For the latest discoveries in cyber research for the week of 23rd October, please download our Threat_Intelligence Bulletin.
TOP ATTACKS AND BREACHES
- Attackers have gained access to parts of the network of the cloud identity authentication giant Okta. The hackers managed to gain access to the firm’s support unit for at least two weeks and have attempted to use tokens copied from support tickets to access the firm’s customers’ networks. Reportedly, the firm only became aware of the incident when a customer reported that a support ticket token being abused. According to Okta, the incident affected only a “very small number” of customers.
- The FBI has revealed that thousands of North Koreans had used false identities and other impersonation methods in order to find remote employment in IT jobs across the United States. The workers would then transfer their wages to North Korea’s ballistic missile weapons program. The Justice Department has announced that it had seized 17 domains and $1.5M as part of its investigation into the operation.
- The hackers who had allegedly leaked 3 million records of 23andMe customers have leaked additional 4.1 million records of customers of the company. The information allegedly includes personal identifying details, as well as genetic ancestry data. The hackers claim that 4 million of the affected people are from the United Kingdom.
- Taiwanese network hardware giant D-Link has confirmed a data breach, after a threat actor has offered an alleged 3 million line customer database of the company for sale on darkweb forums.
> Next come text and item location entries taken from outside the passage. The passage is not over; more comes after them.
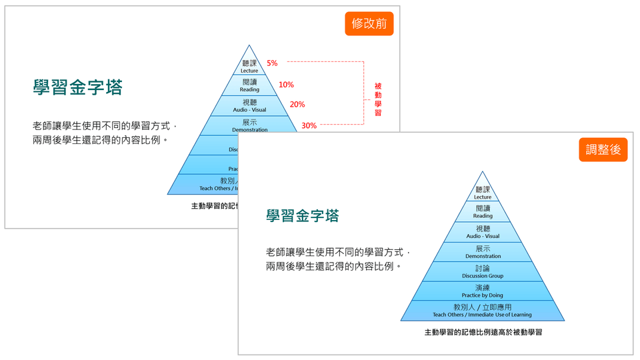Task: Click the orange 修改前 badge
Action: coord(369,24)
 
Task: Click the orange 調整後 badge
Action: coord(603,150)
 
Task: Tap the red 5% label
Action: coord(272,63)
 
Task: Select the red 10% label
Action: coord(286,85)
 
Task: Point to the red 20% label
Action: coord(297,105)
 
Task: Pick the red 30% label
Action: coord(309,125)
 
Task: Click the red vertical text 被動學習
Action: coord(378,99)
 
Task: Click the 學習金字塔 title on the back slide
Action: coord(78,87)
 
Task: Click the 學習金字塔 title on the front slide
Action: coord(302,216)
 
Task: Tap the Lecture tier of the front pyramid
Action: coord(483,193)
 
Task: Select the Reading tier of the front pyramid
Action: coord(483,212)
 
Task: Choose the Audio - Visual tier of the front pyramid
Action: coord(483,232)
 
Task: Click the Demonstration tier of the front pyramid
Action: coord(483,252)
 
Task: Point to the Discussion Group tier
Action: coord(483,271)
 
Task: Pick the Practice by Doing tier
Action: coord(483,291)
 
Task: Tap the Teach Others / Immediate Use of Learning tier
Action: coord(483,311)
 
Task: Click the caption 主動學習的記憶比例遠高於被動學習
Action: coord(483,331)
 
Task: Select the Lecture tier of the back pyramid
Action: coord(249,66)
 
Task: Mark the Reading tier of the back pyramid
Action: coord(249,85)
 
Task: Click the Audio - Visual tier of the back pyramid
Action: coord(249,105)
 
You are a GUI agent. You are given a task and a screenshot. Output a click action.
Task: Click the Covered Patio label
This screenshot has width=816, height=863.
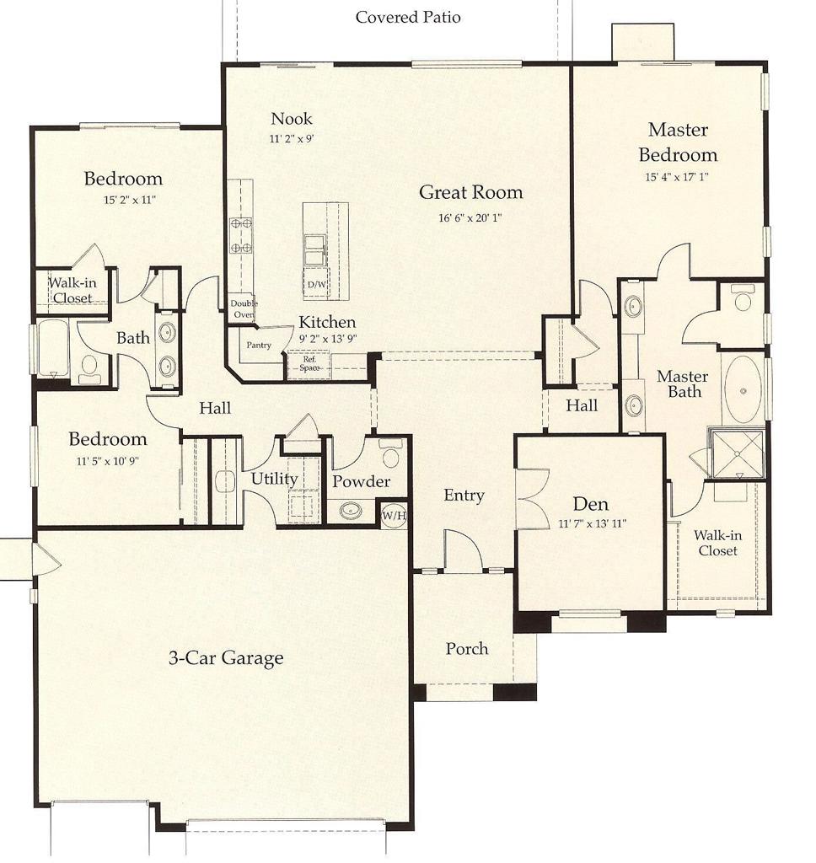(408, 17)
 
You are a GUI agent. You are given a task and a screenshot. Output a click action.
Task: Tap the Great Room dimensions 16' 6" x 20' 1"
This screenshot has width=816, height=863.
(471, 218)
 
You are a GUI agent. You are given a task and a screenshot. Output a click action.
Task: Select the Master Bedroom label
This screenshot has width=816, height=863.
(678, 142)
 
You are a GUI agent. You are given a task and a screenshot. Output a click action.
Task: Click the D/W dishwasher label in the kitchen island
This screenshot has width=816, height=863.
(316, 284)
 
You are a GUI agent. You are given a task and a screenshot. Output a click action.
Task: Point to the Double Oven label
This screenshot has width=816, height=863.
(244, 308)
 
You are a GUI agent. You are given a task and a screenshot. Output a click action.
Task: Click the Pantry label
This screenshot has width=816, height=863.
(259, 346)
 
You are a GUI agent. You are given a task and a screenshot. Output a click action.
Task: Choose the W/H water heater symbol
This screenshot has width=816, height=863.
(393, 514)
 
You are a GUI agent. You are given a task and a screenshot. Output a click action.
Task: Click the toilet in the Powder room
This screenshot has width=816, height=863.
(390, 456)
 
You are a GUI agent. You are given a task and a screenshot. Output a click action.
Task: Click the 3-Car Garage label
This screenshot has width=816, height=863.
(226, 658)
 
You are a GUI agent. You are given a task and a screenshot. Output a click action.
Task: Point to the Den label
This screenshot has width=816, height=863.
(591, 504)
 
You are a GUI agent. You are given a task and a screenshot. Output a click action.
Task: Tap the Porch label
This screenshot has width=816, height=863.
(467, 648)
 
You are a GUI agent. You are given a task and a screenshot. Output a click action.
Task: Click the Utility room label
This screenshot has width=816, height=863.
(274, 479)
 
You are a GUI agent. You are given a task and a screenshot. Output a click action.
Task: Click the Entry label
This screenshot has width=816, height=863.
(464, 495)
However, the company claims that the impact is much smaller than the threat actor alleges, as according to its statement the threat actor had only gained access to 700 outdated records from an end-of-life server.
- The District of Columbia’s Board of Elections has disclosed that a data breach of its website provider may have leaked the entire district’s voter database, after it had previously claimed that less than 4,000 voters have been impacted.
- Japanese electronics firm CASIO has posted notice that more than 120,000 records of its customers from 149 countries was leaked, after hackers gained access to the company’s ClassPad education platform.
- American security agencies warn of widespread exploitation by an unspecified nation-state actor of Atlassian Confluence vulnerability CVE-2023-22515, a critical vulnerability which allows creating unauthorized administrator accounts to access Confluence instances. The agencies warn that threat actors continue their active exploitation of the vulnerability even after the patch has been applied.
Check Point IPS provides protection against this threat (Atlassian Confluence Authentication Bypass (CVE-2023-22515))
VULNERABILITIES AND PATCHES
- A campaign exploiting a zero-day vulnerability in Cisco IOS XE software’s Web UI feature has been discovered. According to Cisco, the campaign has been ongoing for over a month, and has affected more than 34,000 Cisco devices worldwide. The vulnerability, CVE-2023-20198, allows administrator-level remote access to Cisco devices running IOS XE. Cisco has released a patch addressing the vulnerability.
Check Point IPS provides protection against this threat )Cisco IOS XE Web UI Privilege Escalation (CVE-2023-20198))
- Security researchers warn of active exploitation of Citrix Netscaler ADC and Gateway information disclosure vulnerability CVE-2023-4966. The vulnerability was disclosed by Citrix this month, yet evidence has been shared of the it being exploited as a zero-day since August. Furthermore, threat actors who had gained access to devices may still maintain it even after the patch has been applied.
- SolarWinds has released an advisory addressing eight high severity vulnerabilities affecting its Access Rights Manager (ARM) program. The vulnerabilities, CVE-2023-35180-7, allowed a combination of privilege escalation, directory traversal and remote code execution on the ARM product.
- VMware has addressed two high severity vulnerabilities affecting its Aria Operations for Logs product. The vulnerabilities, CVE-2023-34051-2, could allow a remote unauthenticated threat actor to either inject files and gain remote code execution, or trigger data deserialization to bypass authentication.
THREAT INTELLIGENCE REPORTS
- Check Point Research has analyzed cyber activity related to the first ten days of the Israel-Hamas war. Multiple hacktivist groups, Middle Eastern, Islamic, and Russian-affiliated, have intensified their operations against Israel. Various attack vectors have been observed, including DDoS, defacement, and information leakage from some Israeli websites – most of those with very limited impact.
- Check Point Research latest Brand Phishing Report reveals that retail was the most impersonated industry last quarter. Walmart is topping the list and Home Depot made it into the top ten impersonated brands.
- Researchers have discovered a campaign by the Iranian nation-state group APT34 targeting a middle eastern state’s government. According to the report, the threat actors had breached the government’s exchange server, and have maintained access to email correspondence for a period of eight months.
- The Ukrainian CERT reports on a wide campaign by Russian threat actor group ‘Sandworm’ targeting 11 telecom providers in Ukraine for a period of five months. The threat actors have used their access to the providers to cause disruptions in service and potentially steal communication data.